___ Text to read

Boyd J. Petersen. Hugh Nibley: A Consecrated Life. Kofford, 2002. ISBN: 1589580206.
Martha Beck. Leaving the Saints: How I Lost the Mormons and Found My Faith. Crown, 2005. ISBN: 0307335992.
Hugh Nibley. "The Roman Games as the Survival of an Archaic Year Cult." PhD dissertation. University of California at Berkeley, 1938.
I first encountered Hugh Nibley when I was about sixteen years old. Making my way through my parents' library looking for something substantial to devour, I came upon An Approach to the Book of Mormon, and was immediately fascinated. Like many of the groupies I encountered later at BYU, I too succumbed to the spell of exotic historical narratives, numerous foreign languages, and professorial tone, buttressed with crowds of dense footnotes. My worship reached its zenith when I read Approaching Zion and Temple and Cosmos, which I still regard as some of Nibley's best work (even if it is not perfect, by any means).
The hardest thing for me to give up as a missionary was my addiction to printed matter, an addiction which Nibley fed (not just with his own material: he also pointed me towards other sources of information about the ancient world). I missed his wide perspective in the mission field, especially when those around me (leaders and fellow missionaries) seemed much more narrowly focused, reducing the gospel to cheap kitsch that could be marketed door to door in easy soundbytes. I knew they meant well, but it seemed to me even then that we were prostituting the kingdom of God, selling it with the same kind of tactics (and sales meetings) that other people use to sell vacuum cleaners or sleazy magazines. One of many pleasures that came with the end of my mission was the freedom to look at the gospel from a non-sales perspective. Eternal salvation is not something decided by how fast two young men walk, how diligently they brush their teeth or shine their shoes, or how widely they smile when you come to the door to tell them, for the umpteenth time, that you really aren't interested in another chat about baptism. Fed up with being told that the life and death of other people depended on my personal hygiene (and their knee-jerk reaction thereto), I rushed happily back to BYU, and picked up with Nibley where I had left off (somewhere in The World and the Prophets).

______

What to work on:
(a) Using the text on Hugh Nibley, list the titles of Nibley's works that the two paragraphs of personal recollection mention.
(b) Answer these questions from the text on Hugh Nibley:
(i) Which publisher issued Leaving the Saints?
(ii) About how old was the writer when first encountering Nibley?
(iii) In what year was Nibley's dissertation on the Roman games dated?
The data that follows is separate material and has no connection to the text on Hugh Nibley.

___ Material provided

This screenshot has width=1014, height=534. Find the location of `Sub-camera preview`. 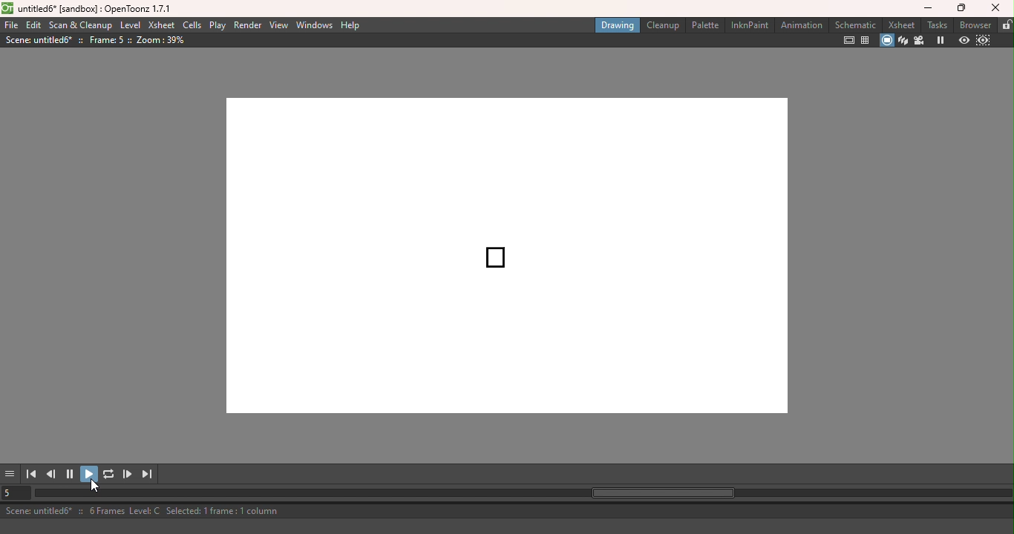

______

Per-task answers:
(a)
An Approach to the Book of Mormon
Approaching Zion
Temple and Cosmos
The World and the Prophets

(b)
(i) Crown
(ii) About sixteen
(iii) 1938